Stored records
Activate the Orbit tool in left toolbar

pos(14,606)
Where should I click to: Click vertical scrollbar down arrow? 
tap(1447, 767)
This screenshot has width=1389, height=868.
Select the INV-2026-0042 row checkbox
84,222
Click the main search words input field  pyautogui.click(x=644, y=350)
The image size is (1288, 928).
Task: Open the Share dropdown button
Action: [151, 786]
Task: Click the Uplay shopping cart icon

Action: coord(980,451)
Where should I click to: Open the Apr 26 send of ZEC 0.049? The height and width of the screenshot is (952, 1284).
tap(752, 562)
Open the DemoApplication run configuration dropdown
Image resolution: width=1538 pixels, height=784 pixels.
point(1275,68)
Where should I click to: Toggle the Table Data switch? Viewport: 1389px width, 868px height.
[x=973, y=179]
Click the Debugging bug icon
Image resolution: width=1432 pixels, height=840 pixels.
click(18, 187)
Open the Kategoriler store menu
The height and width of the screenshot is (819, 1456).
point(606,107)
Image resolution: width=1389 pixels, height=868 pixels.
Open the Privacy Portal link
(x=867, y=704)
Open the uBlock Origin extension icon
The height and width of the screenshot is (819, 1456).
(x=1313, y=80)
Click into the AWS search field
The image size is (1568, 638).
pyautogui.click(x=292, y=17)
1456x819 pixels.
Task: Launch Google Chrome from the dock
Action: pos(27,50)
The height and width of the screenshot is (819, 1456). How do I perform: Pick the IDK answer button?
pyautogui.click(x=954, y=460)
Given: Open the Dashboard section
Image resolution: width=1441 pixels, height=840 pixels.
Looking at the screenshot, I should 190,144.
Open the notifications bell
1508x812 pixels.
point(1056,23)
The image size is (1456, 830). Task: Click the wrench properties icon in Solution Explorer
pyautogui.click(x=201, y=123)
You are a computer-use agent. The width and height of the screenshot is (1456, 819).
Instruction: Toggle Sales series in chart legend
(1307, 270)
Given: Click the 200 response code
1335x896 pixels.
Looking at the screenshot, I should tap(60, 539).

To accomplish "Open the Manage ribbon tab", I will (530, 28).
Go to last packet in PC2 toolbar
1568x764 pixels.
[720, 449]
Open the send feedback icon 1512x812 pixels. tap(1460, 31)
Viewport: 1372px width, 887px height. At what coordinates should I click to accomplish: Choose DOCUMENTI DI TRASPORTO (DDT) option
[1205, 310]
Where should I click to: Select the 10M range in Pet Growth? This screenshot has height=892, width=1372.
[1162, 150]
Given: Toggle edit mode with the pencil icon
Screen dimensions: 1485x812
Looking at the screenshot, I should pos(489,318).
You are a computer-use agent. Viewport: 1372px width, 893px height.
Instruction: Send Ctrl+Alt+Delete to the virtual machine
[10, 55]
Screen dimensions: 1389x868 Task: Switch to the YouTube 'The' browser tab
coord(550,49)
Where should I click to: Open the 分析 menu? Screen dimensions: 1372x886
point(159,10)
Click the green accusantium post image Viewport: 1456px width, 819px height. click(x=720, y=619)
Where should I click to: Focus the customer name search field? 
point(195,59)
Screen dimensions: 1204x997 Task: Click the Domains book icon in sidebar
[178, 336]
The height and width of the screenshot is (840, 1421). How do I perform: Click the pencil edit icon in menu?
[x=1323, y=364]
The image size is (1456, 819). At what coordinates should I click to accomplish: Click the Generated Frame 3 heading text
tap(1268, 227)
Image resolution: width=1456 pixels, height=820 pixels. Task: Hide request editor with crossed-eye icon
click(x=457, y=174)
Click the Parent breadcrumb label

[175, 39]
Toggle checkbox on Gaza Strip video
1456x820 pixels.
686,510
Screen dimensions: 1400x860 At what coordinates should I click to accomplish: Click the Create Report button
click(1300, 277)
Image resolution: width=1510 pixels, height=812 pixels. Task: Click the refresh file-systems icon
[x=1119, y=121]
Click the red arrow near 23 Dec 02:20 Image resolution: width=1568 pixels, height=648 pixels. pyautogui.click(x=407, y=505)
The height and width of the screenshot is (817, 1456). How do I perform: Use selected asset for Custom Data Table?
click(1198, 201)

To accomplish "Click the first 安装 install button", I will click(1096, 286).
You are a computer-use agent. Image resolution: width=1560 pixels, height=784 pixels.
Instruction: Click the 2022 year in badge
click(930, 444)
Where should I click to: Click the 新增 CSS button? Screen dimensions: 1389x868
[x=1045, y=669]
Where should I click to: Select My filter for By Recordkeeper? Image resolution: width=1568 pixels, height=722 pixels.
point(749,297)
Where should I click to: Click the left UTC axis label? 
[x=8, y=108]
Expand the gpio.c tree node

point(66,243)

**WHAT IS REQUIRED:** When a line among the entries contains "agent", pull that line out.

**SOLUTION TO THIS TASK:**
You are a computer-use agent. The width and height of the screenshot is (1456, 819).
You are a computer-use agent. Viewport: 1372px width, 893px height.
You are a computer-use agent. Image resolution: width=1560 pixels, height=784 pixels.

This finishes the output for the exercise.